The attributes must conform to your schema and contain the required object classes.

Adding requests with the ignore-no-user-modification control enables a client to include attributes that are not normally allowed from external sources, such as the userPassword attribute, which is a user-modifiable attribute. An add request with the ignore-no-user-modification control allows a one-time exception to the password policy, even if the requesting client does not have the bypass-pw-policy privilege. This exception enables specifying pre-encoded passwords.

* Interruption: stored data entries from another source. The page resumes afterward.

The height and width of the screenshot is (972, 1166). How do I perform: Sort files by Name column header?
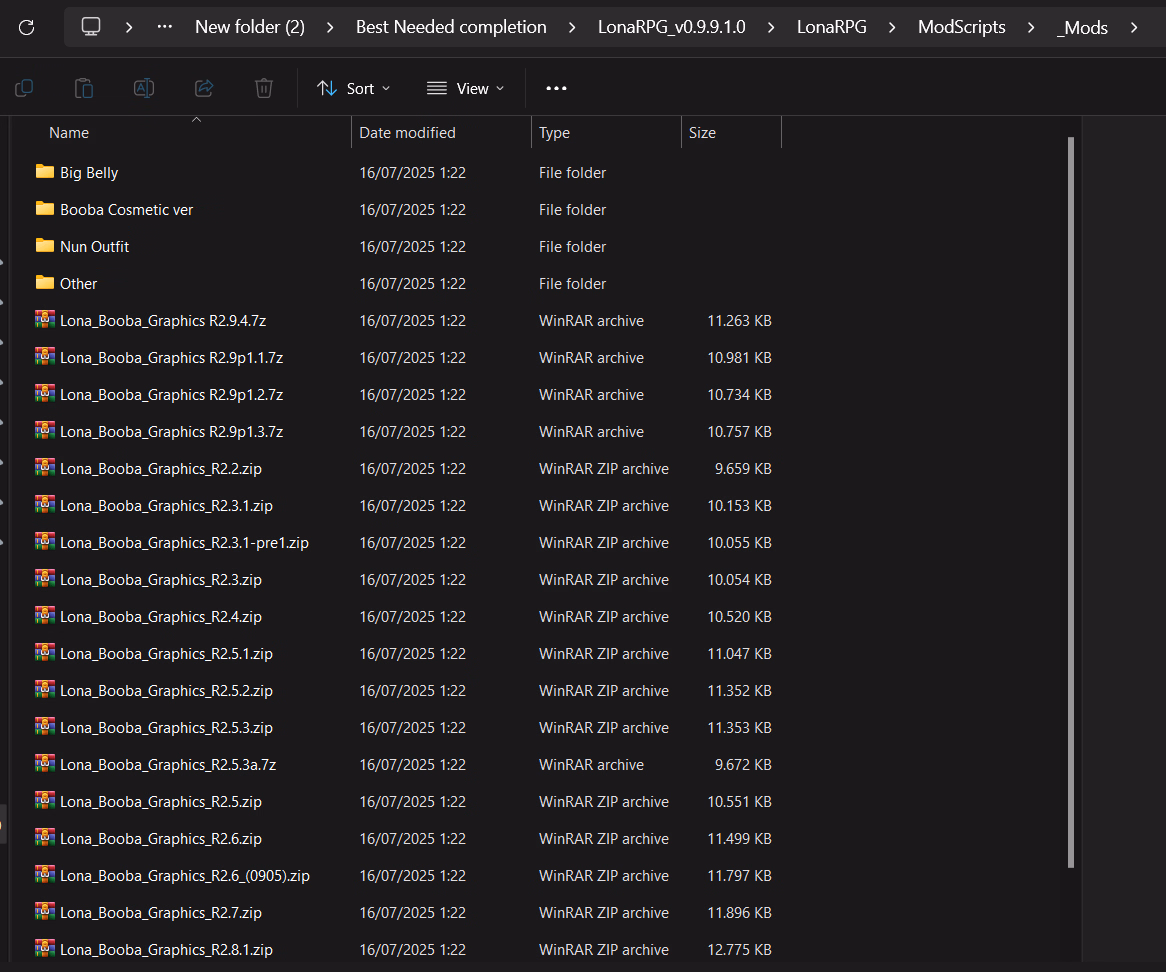[x=69, y=133]
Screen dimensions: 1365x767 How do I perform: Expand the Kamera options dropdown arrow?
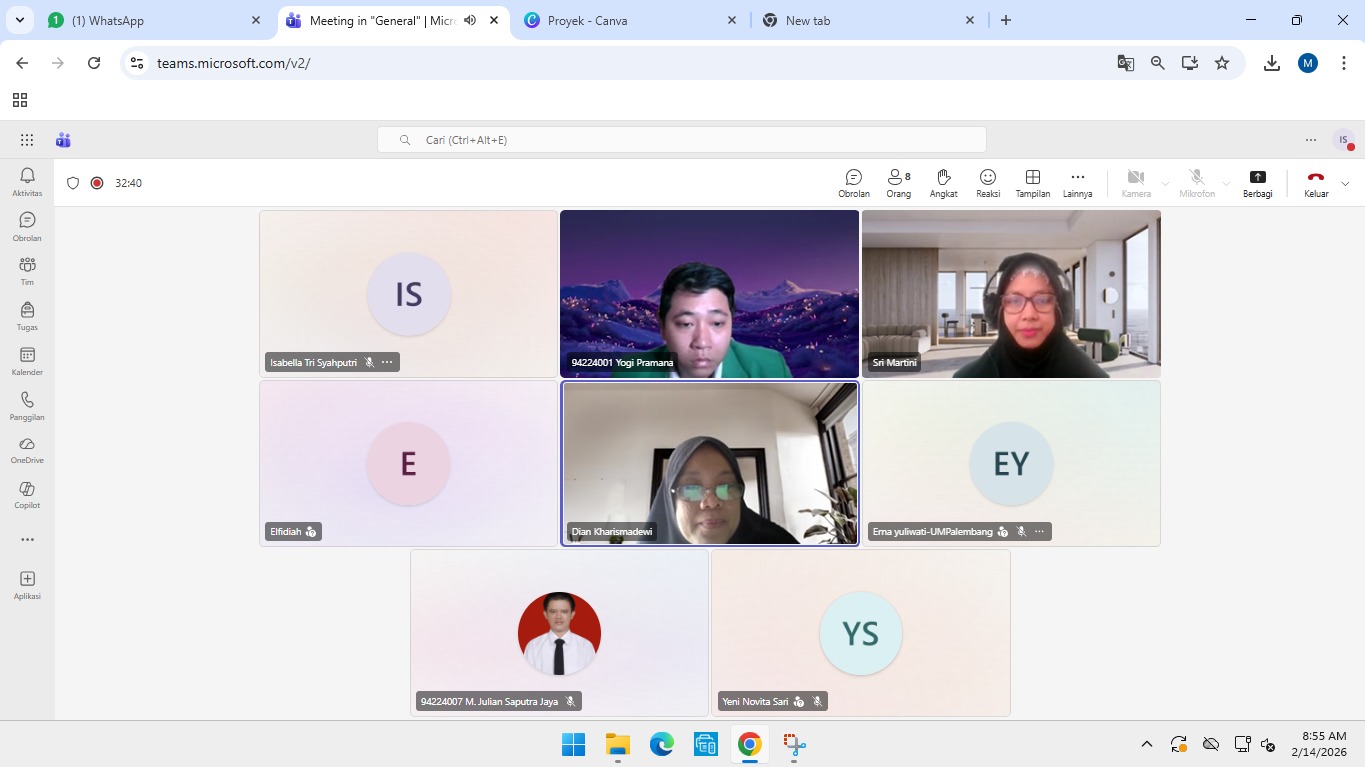coord(1165,184)
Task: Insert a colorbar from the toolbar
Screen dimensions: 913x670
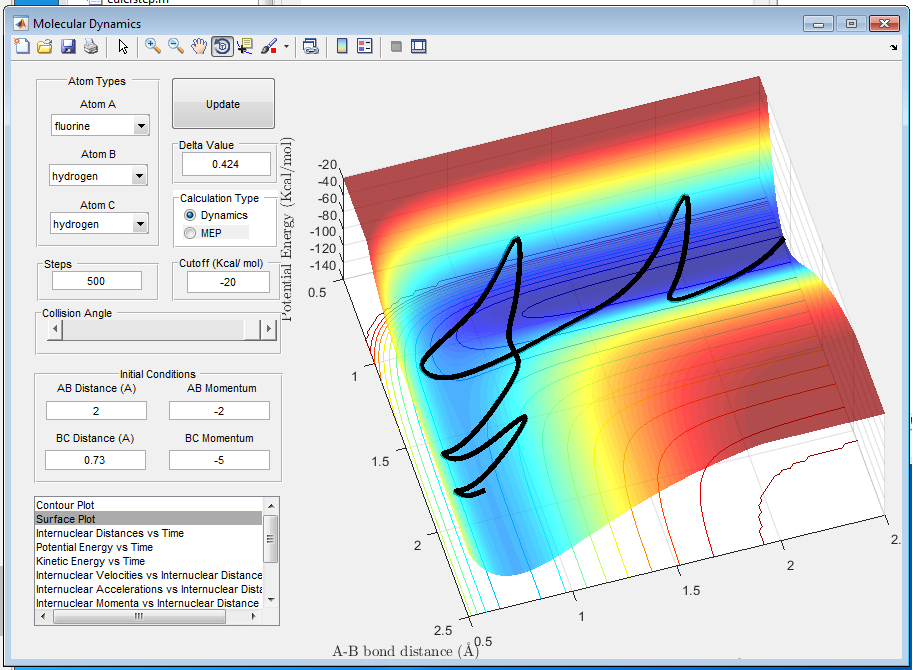Action: pos(342,46)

When adding an entry, the server can ensure that the entry's relative distinguished name (RDN) is unique and does not contain any sensitive information by replacing the provided entry's RDN with the server-generated entryUUID value. An LDAP client written with the LDAP SDK for Java can use the NameWithEntryUUIDRequestControl to explicitly indicate which add requests should be named in this way or the ldapmodify tool with the --nameWithEntryUUID argument.

The auto-name-with-entry-uuid-connection-criteria and auto-name-with-entry-uuid-request-criteria global configuration properties can be used to identify which add requests should be automatically named this way.

You can also use the uniqueness request control with ldapmodify for enforcing uniqueness on a per-request basis. Provide at least one of the uniquenessAttribute or uniquenessFilter arguments with the request. For more information about this control, see the LDAP SDK documentation and the com.unboundid.ldap.sdk.unboundidds.controls.UniquenessResponseControl class for using the control.